Temperature dependence of ZT of Co-doped β-FeSi₂ samples. Solid lines are guides to the eye.

According to the thermoelectric performance of the Co-doped β-FeSi₂ samples, the composition with x = 0.08 was chosen as a control to further study the influence of the introduction of SiC nanoparticles into the matrix material. Figure 10 shows the thermoelectric properties of the composites and the control sample. The resistivity of all the SiC composites was slightly higher than that of the control sample, probably due to the high resistivity of the inclusions. It is interesting that the increase of the resistivity showed no clear dependence on the SiC concentration, and the increment was relatively small.
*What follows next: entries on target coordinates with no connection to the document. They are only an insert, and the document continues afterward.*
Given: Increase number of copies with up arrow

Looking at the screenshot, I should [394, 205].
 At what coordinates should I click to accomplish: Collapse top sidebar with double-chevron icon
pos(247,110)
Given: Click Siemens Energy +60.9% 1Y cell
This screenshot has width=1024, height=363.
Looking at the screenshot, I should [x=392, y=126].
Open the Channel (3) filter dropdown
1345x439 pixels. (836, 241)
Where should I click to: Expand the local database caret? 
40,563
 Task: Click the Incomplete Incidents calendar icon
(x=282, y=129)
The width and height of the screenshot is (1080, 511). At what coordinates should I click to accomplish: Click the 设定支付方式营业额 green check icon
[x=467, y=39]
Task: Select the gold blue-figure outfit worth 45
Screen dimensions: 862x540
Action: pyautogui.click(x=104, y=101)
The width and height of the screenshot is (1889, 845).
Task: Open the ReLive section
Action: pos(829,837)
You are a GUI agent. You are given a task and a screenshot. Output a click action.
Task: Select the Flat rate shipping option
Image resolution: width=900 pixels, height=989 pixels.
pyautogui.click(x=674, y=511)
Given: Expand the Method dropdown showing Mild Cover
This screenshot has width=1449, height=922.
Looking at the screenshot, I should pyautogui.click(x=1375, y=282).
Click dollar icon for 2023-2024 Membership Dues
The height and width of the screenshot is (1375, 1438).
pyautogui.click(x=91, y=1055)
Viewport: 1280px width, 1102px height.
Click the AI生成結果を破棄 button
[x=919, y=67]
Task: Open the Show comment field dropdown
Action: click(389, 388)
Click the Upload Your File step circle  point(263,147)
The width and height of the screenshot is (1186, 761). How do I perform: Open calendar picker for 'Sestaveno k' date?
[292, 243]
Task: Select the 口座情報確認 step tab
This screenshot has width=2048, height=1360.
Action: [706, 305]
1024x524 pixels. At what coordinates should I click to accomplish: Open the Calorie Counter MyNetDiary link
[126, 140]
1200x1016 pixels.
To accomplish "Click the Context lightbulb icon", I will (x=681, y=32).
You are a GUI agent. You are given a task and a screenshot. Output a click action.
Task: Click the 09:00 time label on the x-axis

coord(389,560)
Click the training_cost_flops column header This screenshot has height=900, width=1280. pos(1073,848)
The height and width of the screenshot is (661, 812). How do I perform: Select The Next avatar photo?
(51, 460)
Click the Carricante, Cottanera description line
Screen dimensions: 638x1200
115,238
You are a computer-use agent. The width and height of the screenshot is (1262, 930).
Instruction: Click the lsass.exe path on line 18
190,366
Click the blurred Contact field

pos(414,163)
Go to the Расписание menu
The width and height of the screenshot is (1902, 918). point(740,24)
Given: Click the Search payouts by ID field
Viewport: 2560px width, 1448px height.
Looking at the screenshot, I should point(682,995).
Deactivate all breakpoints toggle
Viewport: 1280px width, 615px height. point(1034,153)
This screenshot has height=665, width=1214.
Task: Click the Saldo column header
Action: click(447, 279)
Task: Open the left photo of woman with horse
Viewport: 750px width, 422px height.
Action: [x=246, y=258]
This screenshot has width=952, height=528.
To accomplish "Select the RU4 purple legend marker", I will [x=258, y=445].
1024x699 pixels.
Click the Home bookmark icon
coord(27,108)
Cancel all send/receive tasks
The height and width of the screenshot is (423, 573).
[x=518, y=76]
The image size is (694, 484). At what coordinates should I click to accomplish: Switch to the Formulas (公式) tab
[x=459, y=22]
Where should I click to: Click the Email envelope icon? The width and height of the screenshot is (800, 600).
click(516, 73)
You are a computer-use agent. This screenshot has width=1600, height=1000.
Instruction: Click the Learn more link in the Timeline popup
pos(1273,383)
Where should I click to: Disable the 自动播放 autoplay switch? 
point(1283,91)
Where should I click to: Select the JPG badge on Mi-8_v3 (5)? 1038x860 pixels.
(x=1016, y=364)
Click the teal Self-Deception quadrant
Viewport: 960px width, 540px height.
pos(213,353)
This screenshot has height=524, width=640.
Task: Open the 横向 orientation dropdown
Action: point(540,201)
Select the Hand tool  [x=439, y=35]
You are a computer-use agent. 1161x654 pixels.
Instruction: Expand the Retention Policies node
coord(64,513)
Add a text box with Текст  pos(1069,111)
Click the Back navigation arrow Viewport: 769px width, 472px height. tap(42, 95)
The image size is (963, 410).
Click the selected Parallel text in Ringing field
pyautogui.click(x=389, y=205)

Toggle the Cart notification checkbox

This phenomenon probably indicates that the matrix material provides the main electrical conduction paths.35 The Seebeck coefficient was not affected by addition of 1 wt.% or 3 wt.% SiC; however, the 5 wt.% composite exhibited a lower Seebeck coefficient compared with the control. As mentioned above, SiC itself is an inert inclusion and hence should not affect the carrier concentration. The decrease of the Seebeck coefficient is likely caused by other reasons. In a study of Bi₂Te₃–SiC composites, Zhao et al. also found a similar change of the Seebeck coefficient.36 They proposed that contamination from the oxidized surface of the SiC nanoparticles could decrease the Seebeck coefficient when the SiC concentration reached a certain amount.36 SiC addition only induced a slight decrease in the thermal conductivity at high temperatures. As the electrical resistivity is increased, the partial decrease even stems from the reduction of the electronic contribution. This is consistent with the observation by Zhao et al.’s that the addition of 1 vol. % SiC to Bi₂Te₃ matrix even increased the thermal conductivity.36 They attributed this behavior to the high thermal conductivity of SiC.36,37 Furthermore, the variation of the thermal conductivity may also be influenced by the size of the inclusions. It has been pointed out that a critical size of around 5 nm is required for inclusions in Si_0.8Ge_0.2 materials to scatter heat-carrying phonons.28,38 The SiC size is approximately a few hundred nanometers in our study, and they are supposed to scatter long-wavelength phonons. If most of the heat is carried by shorter-wavelength phonons, these large inclusions then cannot effectively reduce the thermal conductivity. Since the reduction of the thermal conductivity is less than the decrease of the power factor, no improvement is obtained for the composites.

Figure 10

Temperature dependence of (a) electrical resistivity, (b) Seebeck coefficient, (c) thermal conductivity, and (d) ZT of the control sample and the SiC composites.

Conclusions

Single-phase Co-doped β-FeSi₂ materials can be prepared using sequential arc melting, ball milling, PECS, and annealing procedures. The highest ZT value of around 0.35 was obtained within quite a wide doping range at temperatures above 900 K. A composite structure consisting of a large grain matrix and well-isolated inert nanoinclusions may benefit the reduction of the thermal conductivity and thus further improve the thermoelectric properties. However, there is no significant improvement in ZT for β-Fe_0.92Co_0.08Si₂ and SiC composites. Since SiC is a high-thermal-conductivity material, the effect of inclusion scattering may be offset by this nature. It is worth trying other chemically stable inclusions with lower thermal conductivity. Some inert particles such as Si₃N₄, TiN, TiO₂, ZrO₂, etc. are possible candidates. These nanoparticles with size down to 20 nm can be readily obtained from commercial companies. Thus, more comprehensive understanding of the thermoelectric properties of nanocomposites could be established by investigating a number of inclusions with various average sizes.